А старику не сидится, маятно на душе.
«И куда мог запропаститься? — думает он с беспокойством. — Может, и верно какой-нибудь зверь уволок? Попал случайно — и уволок. Может, сам виноват — не там искал? Может, стоит он спокойненько на своем месте, меня дожидается? Да неуж я совсем из ума выжил: позабыл, куда капкан ставил?..»
2
На земле каждый по-своему живет и своей дорогой ходит. Волчица была в годах. Широколобая, холодноглазая, с мощной дымчато-серой грудью, пышным, как воротник, ожерелком, она была красива — не зря даже молодежь искала ее внимания и одобрения. Она выбрала в мужья себе Одноухого — самого сильного в стае, но злого и беспощадного. В свое время на охоте лось начисто снес ему копытом правое ухо, лысина мерзла, он плохо слышал и потому, наверное, зверел мгновенно, едва ощущал хоть малейшее непослушание сородичей. Волчица была верна ему, послушна и ласкова, однако стаю водила сама, и он подчинялся.
Гоняли ли лося, врезались ли в стадо колхозных оленей, режа направо и налево, Одноухий был всегда впереди, она лишь направляла его. И к добыче пускала первым, сама ложилась рядом, остальные — поодаль, и ждала, пока он насытится. Тогда уж и сама принималась за трапезу.

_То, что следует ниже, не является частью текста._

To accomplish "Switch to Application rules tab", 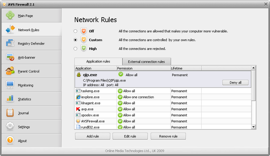I will 98,62.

Стая кочевала на границе тундры и леса. Когда-то, лет десять назад, она пришла сюда с юга, побитая, поредевшая, унося ноги из людных мест. Волчица, как и Одноухий, родилась уже здесь, иных мест не знала, но почему-то иногда она вдруг останавливалась, принюхиваясь, и выла в сторону леса. Стая глядела на нее с недоумением, но тоже подвывала, и что-то давнее, забытое заставляло волков поджимать уши и ерошить шерсть на загривке.
Последнее время стаю преследовали несчастья. Как-то налетела вдруг свистящая и звенящая железная птица и стала плеваться огнем. Пока домчались до леса, до чапыжника, потеряли половину сородичей.
И тогда волчица пеняла: нужно бояться не только человека, но и ясного неба, и стала выводить стаю на охоту лишь в ненастные, дождливые и буранные дни.
Вслед за тем они выследили лося. Это был крупный, полный сил самец. Обычно волки остерегались подходить к ним в период брачного гона, но выбирать не приходилось: крупной добычи давно не было, и стая голодала.